Magellan's closure marks end of an era
The closure of Fidelity's Magellan fund to new investors marks the end of an era on Wall Street. Thanks to the stock-picking genius of its manager throughout the 1980s, Peter Lynch, the words Fidelity, Magellan and mutual fund are synonymous, for many US private investors.
Fidelity accounts for 13 per cent of the huge American mutual fund market and Magellan, its flagship, is a massive fund. It had $63bn of assets under management at the last count, bigger than the annual GDP of Ireland. It has a 10 per cent stake in more than 300 companies in its home market and at least 5 per cent in almost 900 around the world.
That is a measure of the fund's success but it is also its biggest problem. Running Magellan has been likened to steering an ocean liner in a crowded harbour. Attempting to steal a march on its smaller, nimbler rivals has required it to take bigger and bigger gambles on which sectors or asset classes would outperform. In recent years these calls have tended to be wrong.
Jeff Vinik, Magellan's manager until last summer when he was replaced by Bob Stansky, was a subscriber to the Tony Dye view of the market. As a consequence he took a big position in bonds and cash and so missed out on the earlier stages of the recent staggering rise in the Dow. He paid with his job, and Magellan with almost $10bn of withdrawn funds.
Over the last year, Mr Stansky has dumped the bonds, reduced the cash pile and bet heavily on the market continuing to rise. So far he has been proved right, the fund has started to outperform again and, as ever in this business, the punters are belatedly piling in.
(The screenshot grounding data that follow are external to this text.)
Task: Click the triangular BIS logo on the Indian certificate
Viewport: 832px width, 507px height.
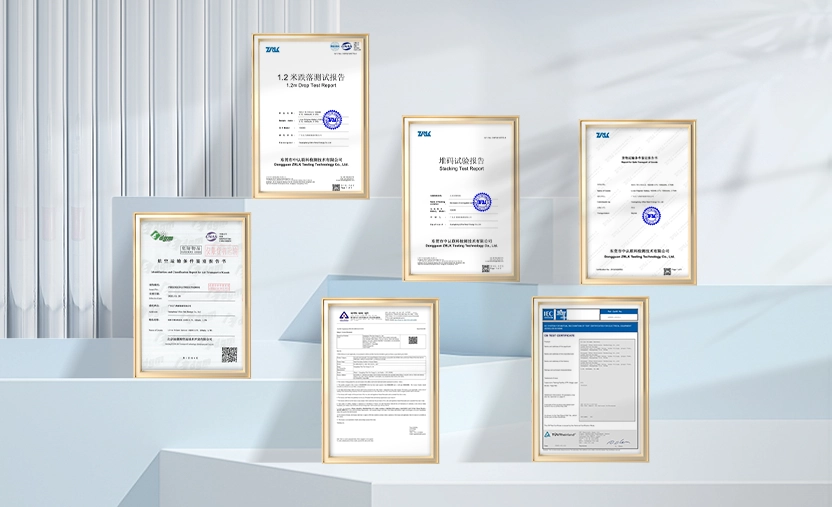Action: [x=342, y=315]
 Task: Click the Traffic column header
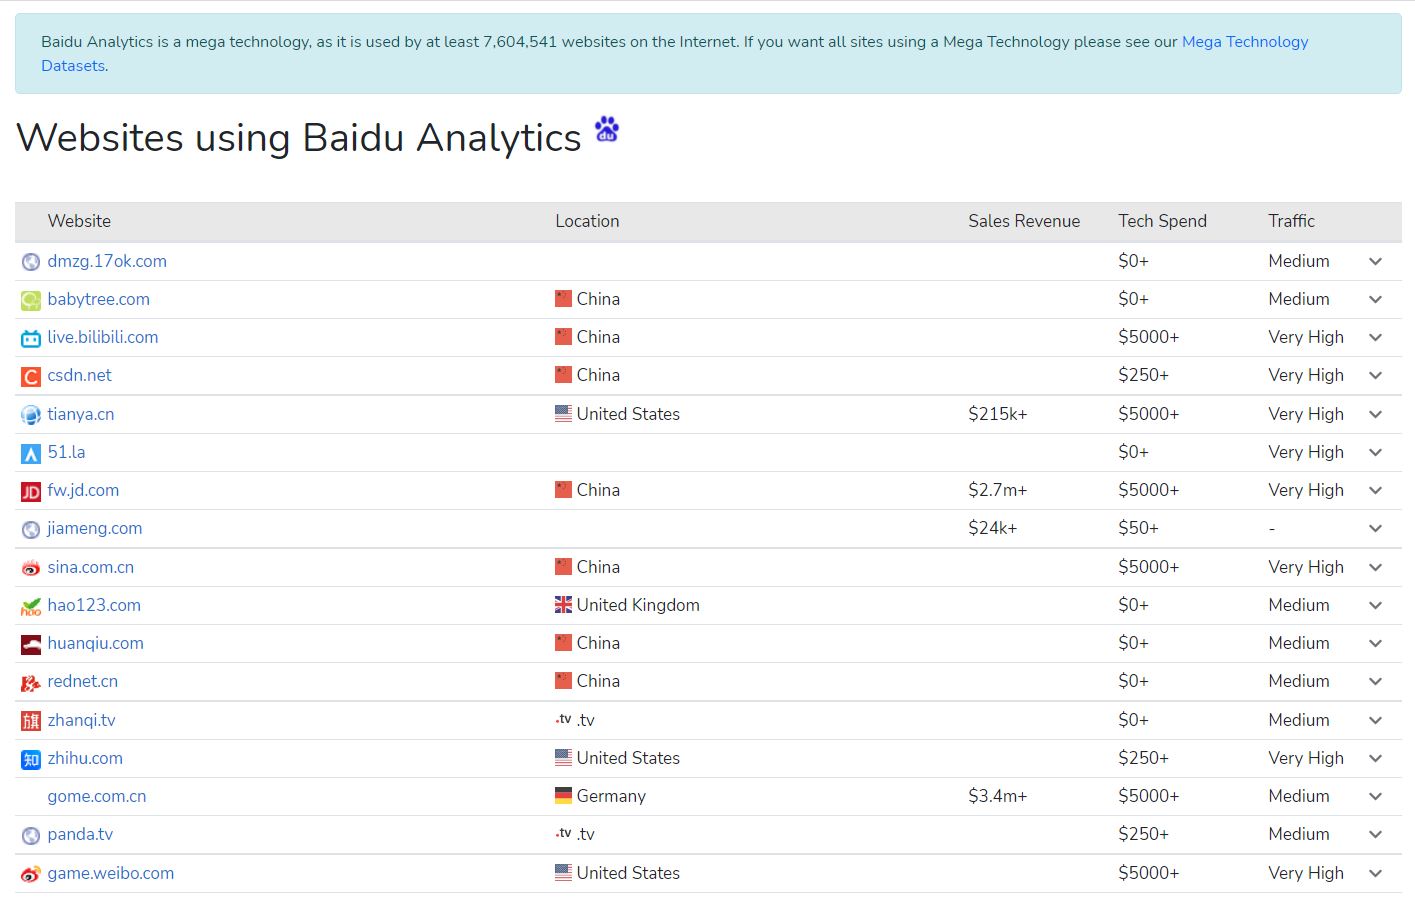click(x=1291, y=221)
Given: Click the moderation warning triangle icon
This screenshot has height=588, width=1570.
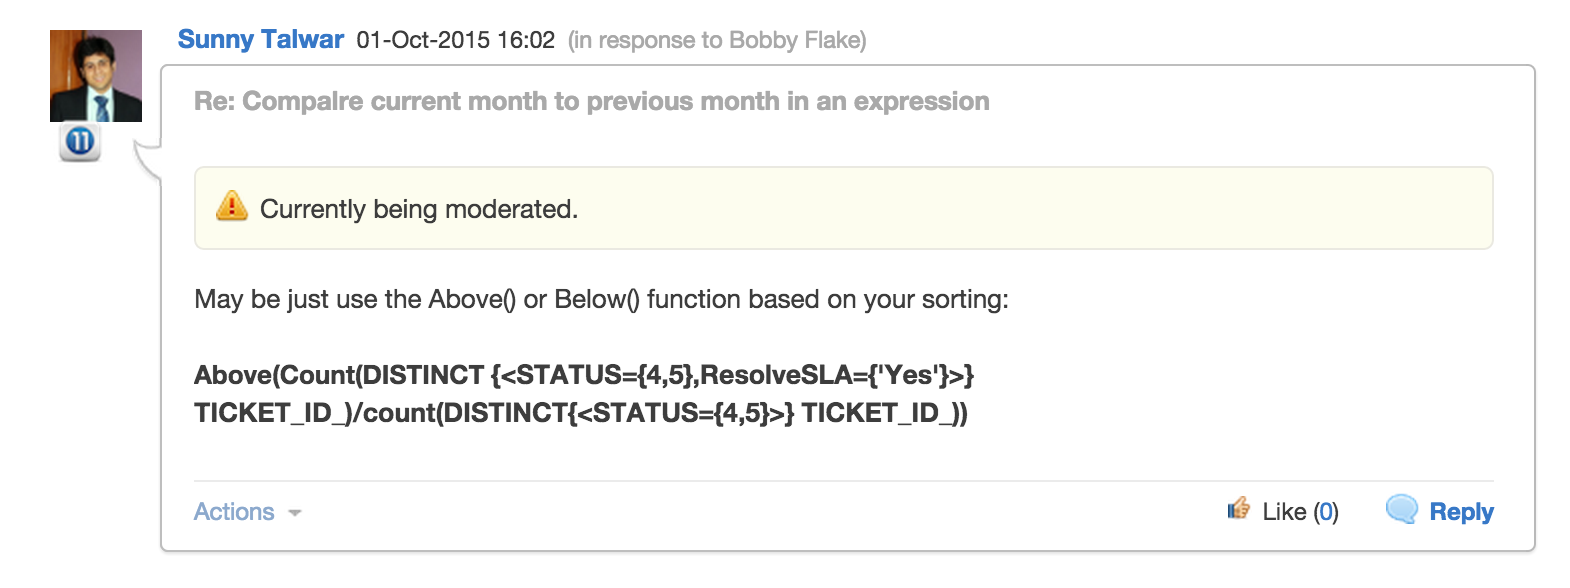Looking at the screenshot, I should (x=232, y=206).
Closing the fund makes good sense then, if only because the whole thing was becoming progressively unmanageable. What the move tells us about the level of the US market is less clear cut. While size is probably more of a problem in a bear market than a bull one, Fidelity's concerns about the expected flood of private investors into its funds argues persuasively that sheer weight of money will keep shares rising. He may have closed his doors, but there is no sign of Mr Stansky turning bearish. Then again, there are few better signals of the top of the market than surging mutual fund sales.